* Assigned task *
The answer should be each line of the records that contains the word "Check"; please copy them all.

BEGIN Extracted material

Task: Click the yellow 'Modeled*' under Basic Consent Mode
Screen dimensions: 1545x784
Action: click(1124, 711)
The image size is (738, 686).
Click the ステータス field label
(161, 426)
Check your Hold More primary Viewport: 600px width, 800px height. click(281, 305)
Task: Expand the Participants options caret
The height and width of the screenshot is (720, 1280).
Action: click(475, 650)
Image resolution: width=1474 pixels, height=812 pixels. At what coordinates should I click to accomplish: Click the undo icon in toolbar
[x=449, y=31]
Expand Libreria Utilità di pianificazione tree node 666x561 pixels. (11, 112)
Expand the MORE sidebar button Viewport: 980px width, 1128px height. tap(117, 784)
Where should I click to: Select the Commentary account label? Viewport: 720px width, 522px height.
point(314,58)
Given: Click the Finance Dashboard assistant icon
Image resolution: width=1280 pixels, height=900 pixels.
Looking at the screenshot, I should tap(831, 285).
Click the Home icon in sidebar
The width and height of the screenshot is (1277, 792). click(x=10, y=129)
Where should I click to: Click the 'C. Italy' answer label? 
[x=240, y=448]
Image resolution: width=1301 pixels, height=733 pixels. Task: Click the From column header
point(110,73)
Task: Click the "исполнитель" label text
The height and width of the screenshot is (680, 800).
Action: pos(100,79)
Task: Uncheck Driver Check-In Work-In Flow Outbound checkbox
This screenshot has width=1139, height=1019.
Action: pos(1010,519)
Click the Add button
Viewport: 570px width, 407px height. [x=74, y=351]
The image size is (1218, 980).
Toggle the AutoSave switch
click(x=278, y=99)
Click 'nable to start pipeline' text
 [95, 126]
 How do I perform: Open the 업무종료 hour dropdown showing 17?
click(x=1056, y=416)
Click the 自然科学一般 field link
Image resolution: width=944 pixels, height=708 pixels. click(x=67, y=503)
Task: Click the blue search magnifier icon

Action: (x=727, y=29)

END Extracted material

* Written solution *
Check your Hold More primary Viewport: 600px width, 800px height. click(281, 305)
Task: Uncheck Driver Check-In Work-In Flow Outbound checkbox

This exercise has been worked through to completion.